In my case, when training the GMM, the AIC kept decreasing as the number of clusters increased, and the BIC had its minimum value for K=10
, which corresponds roughly to the 12 chapters in my Snowflake book (my test corpus). But there was a lot of overlap, which would force me to implement some sort of logic to take advantage of the soft clustering, which I didn't want to do, since I wanted to reuse code from my earlier Semantic Chunking node builder component. Ultimately, I settled on 90 clusters by using my original intuition to compute K
, and the resulting clusters seem reasonably well separated as seen below.

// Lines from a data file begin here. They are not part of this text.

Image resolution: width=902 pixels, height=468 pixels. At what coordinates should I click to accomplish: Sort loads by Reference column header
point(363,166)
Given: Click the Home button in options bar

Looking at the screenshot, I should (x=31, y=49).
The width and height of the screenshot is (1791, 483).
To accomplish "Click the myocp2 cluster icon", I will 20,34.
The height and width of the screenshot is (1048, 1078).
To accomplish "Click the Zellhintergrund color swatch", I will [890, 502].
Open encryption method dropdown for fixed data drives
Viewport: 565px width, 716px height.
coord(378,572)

Using the results of the clustering, I built this also as another custom LlamaIndex TransformComponent
for hierarchical indexing. This implementation differs from the previous one only in the way it assigns nodes to clusters, all other details with respect to text summarization and metadata merging are identical.
For both these indexes, we have a choice to maintain the index as hierarchical, and decide which layer(s) to query based on the question, or add the summary nodes into the same level as the other chunks, and let vector similarity surface them when queries deal with cross-cutting issues that may be found together in these nodes. The RAPTOR paper reports that they don't see a significant gain using the first approach over the second. Because my query functionality is LangChain based, my approach has been to generate the nodes and then reformat them into LangChain Document
objects and use LCEL to query the index and generate answers, so I haven't looked into querying from a hierarchical index at all.
Looking back on this work, I am reminded of similar choices when designing traditional search pipelines. Often there is a choice between building functionality into the index to support a cheaper query implementation, or building the logic into the query pipeline that may be more expensive but also more flexible. I think LlamaIndex started with the first approach (as evidenced by their blog posts Chunking Strategies for Large Language Models Part I and Evaluating Ideal Chunk Sizes for RAG Systems using LlamaIndex) while LangChain started with the second, even though nowadays there is a lot of convergence between the two frameworks.